Lemme re-iterate my prior point.
Of course this is a gradual process. Maybe I will be content with much less. But every game I have played so far has left me straining at the rails. I just want the rails to disappear so far into the obscure corners of the game I don't see them anymore in casual play.
Me too.

My beef is that in the games I played as a teen, most had really on-the-rails plots and also really crappy, pixelated 2d graphics.

In the 20-25 years since then, we have reached the stage where the pixelation has nearly disappeared into the background. Yes, of course when it comes right down to it every graphic ever is composed of pixels, but nowadays you only see them if you screen cap and magnify or otherwise go specifically looking for them. The general illusion of nonpixelation is pretty damn good in graphics today.
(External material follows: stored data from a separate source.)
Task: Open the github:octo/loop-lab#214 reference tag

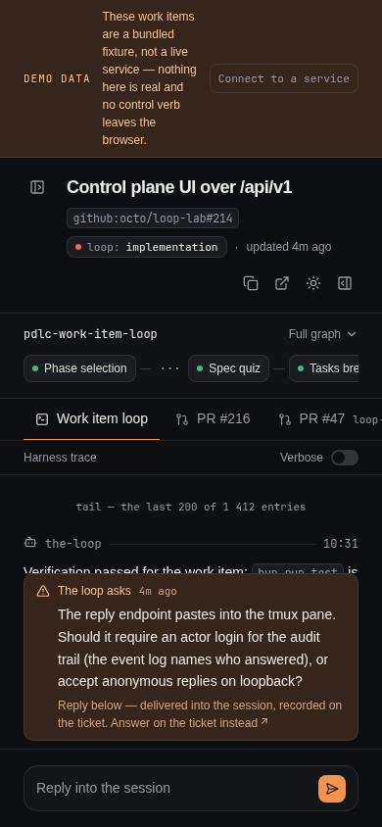Action: pyautogui.click(x=153, y=219)
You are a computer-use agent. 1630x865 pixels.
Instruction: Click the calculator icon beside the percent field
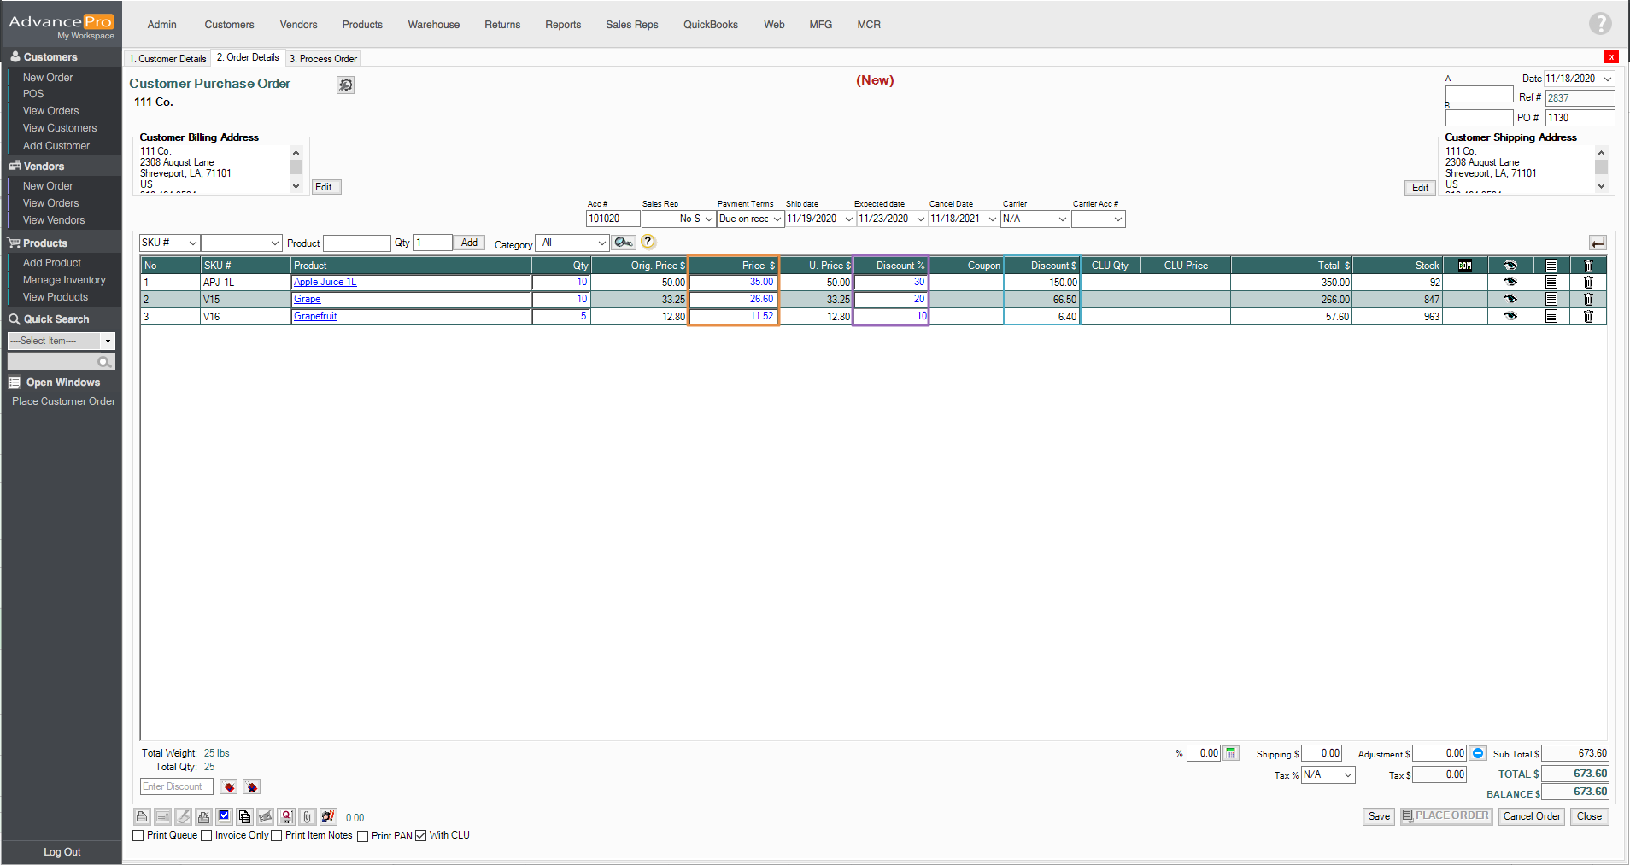click(1231, 753)
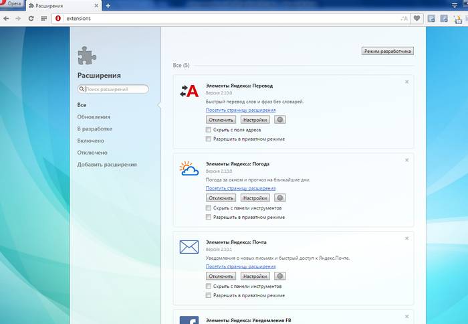Viewport: 468px width, 324px height.
Task: Click the heart bookmark icon in address bar
Action: [417, 18]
In the 20-25 years since then, we have reach the point where the plots remain almost exactly as much on the rails. There have been some minor advancements with the inclusion of convo trees and loyalty meters and such, but nowadays most games are really still as linear as the games I played back in the goddamned 64k dark ages. Had anywhere near as much effort and resources been put into developing non-linear settings as has been put into other areas of such games, we would have much more immersive, dynamic, less-linear worlds in computer RPGs today. We don't have anything close. And yes, of course, when it comes right down to it the nature of any pre-built adventure (such as a computer program) means that all possible adventure paths and choices will have to be "on the rails" - but one could damn sure work to provide a better illusion of open choices than we have now.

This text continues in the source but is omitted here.